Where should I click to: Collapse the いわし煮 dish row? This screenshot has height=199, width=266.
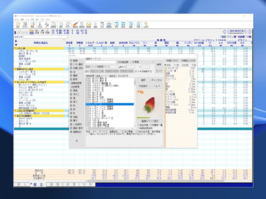point(16,48)
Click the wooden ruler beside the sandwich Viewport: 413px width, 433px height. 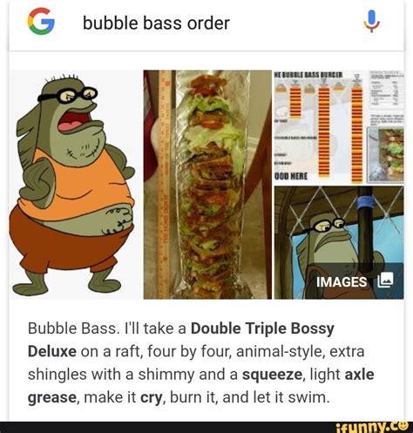tap(165, 185)
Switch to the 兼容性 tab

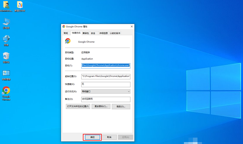pos(85,33)
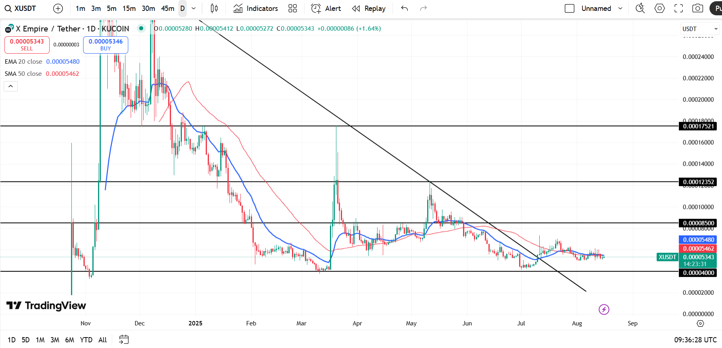
Task: Expand the timeframe interval dropdown arrow
Action: tap(194, 8)
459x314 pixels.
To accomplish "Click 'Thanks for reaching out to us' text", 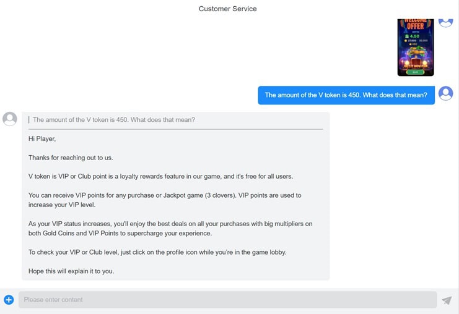I will pos(71,158).
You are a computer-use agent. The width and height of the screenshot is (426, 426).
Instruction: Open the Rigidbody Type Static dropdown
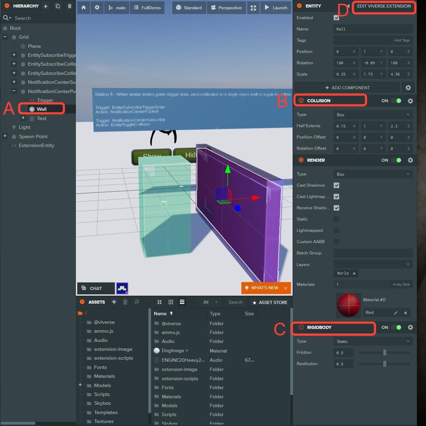click(x=373, y=341)
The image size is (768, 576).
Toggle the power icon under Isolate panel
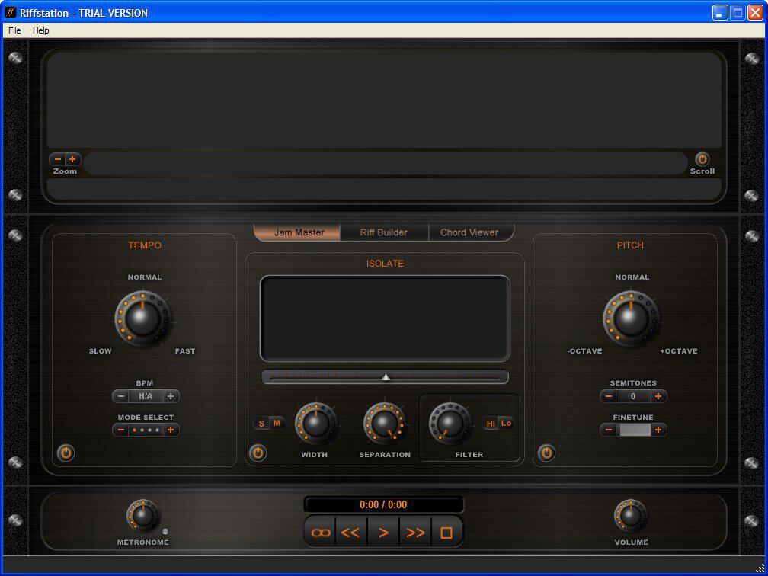tap(258, 453)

________

Could you set down, exactly as written, every line from the one with "You are a computer-use" to the end of the data, both ends included? Leave out the pictures.

You are a computer-use agent. The width and height of the screenshot is (426, 426).
Instruction: Open the Rigidbody Type Static dropdown
click(x=373, y=341)
The image size is (768, 576).
Toggle the power icon under Isolate panel
tap(258, 453)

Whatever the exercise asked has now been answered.